"Unemployed males are around 4.6 times more likely to take their own lives than employed males, lending evidence that there is significant correlation between unemployment rates and suicide mortality in males."
We have always pointed out the importance of the social determinants of health: satisfying work is good for our health, frustrating work is not. Unemployment, this research shows, can put some men at risk of suicide.
The Australian Institute of Male Health Studies in conjunction with Mr Anthony Smith and Prof John Macdonald have collated a series of reports and research documents from around the world that provide evidence and insight into how unemployment is directly correlated to the enormous toll of suicides in males.
This research identifies a multi-faceted approach towards addressing male suicide with particular reference to the impact of unemployment and social factors rather than the traditional view that suicide is always a result of mental illness.
The research helps to outline the specific male attributes that underlie male suicide and contribute to the relatively higher rates of death by suicide in males, and offers recommendations for services and policy to cohesively implement actions that work across the social factors that collectively influence suicide outcomes.
In 2012, there were 2535 suicide deaths in Australia, of which 80% were male. There is significant evidence that unemployment plays a major determining role in the high male suicide rate, evidenced by a peak in male suicide mortality in males between the ages of 30 and 50. Suicide is now the leading cause of death for both males and females aged between 15 and 44.
Unemployment is often not a consideration in shaping public health responses to suicide as there is currently little understanding of the influence that unemployment has in driving suicide mortality. It is reported that unemployed males are around 4.6 times more likely to take their own lives than employed males, lending evidence that there is significant correlation between the factors.
- National Guidelines For Suicide Prevention - Men And Unemployment -683 KB
Recent Australian research (2014) shows that unemployed men are much more likely to suicide than employed men. This guide shows the link between unemployment and suicide, and how suicide can be prevented.
- Men, Unemployment and Suicide: A Presentation By Anthony Smith -3.38 MB
Data and analysis from recent research into male suicides in Australia with recommendations for service delivery and structure.
- Annals Of Internal Medicine - Approaching Suicide As A Public Health Issue -53 KB
Editorial By Prof Kerry Knox from the University of Rochester on the view that suicide should be treated and therefore managed as a public health issue with associated systems support.
- Men, Suicide and Society: A Research Report By The Samaritans UK -1.63 MB
This report seeks to explain why men of low socio-economic position in their mid-years are excessively vulnerable to death by suicide and provides recommendations to reduce these unnecessary deaths.
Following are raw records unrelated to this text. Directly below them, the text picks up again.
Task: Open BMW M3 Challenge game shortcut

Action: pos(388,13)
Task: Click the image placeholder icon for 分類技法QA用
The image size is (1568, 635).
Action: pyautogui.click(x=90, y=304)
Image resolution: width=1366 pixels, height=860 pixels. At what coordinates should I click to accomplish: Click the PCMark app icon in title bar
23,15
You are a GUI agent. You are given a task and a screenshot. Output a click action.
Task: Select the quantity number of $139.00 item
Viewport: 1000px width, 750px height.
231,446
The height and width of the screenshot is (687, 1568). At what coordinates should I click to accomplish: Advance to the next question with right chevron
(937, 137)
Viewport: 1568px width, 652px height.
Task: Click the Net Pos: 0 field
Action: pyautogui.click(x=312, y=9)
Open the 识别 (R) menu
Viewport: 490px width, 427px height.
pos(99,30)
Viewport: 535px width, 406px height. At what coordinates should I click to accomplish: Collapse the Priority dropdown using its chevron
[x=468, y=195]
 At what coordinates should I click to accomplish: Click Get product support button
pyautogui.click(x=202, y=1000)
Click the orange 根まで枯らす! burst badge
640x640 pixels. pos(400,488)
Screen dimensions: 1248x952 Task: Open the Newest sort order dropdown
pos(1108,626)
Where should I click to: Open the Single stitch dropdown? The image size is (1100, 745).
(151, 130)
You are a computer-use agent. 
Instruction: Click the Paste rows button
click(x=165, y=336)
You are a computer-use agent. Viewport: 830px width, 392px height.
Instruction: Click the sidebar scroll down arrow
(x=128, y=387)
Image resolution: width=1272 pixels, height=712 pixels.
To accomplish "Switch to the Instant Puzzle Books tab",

- Miseries Suffered, Unvoiced, Unknown? Communication of Suicidal Intent by Men in "Rural" Queensland, Australia -85 KB
Using data from the Queensland Suicide Register, this study by Dr Samara McPhedran et al evaluates one form of help-seeking behavior - communication of suicidal intent - among men who died by suicide. Contrary to the expectation that suicide in rural areas would be associated with lower levels of help-seeking behavior than suicide in urban areas, it was found that communication of suicidal intent was broadly comparable across rural and urban settings.
- Economic shocks, resilience, and male suicides in the Great Recession: cross-national analysis of 20 EU countries -193 KB
During the 2007–11 recessions in Europe, suicide increases were concentrated in men. Substantial differences across countries and over time remain unexplained. We investigated whether increases in unaffordable housing, household indebtedness or job loss can account for these population differences, as well as potential mitigating effects of alternative forms of social protection.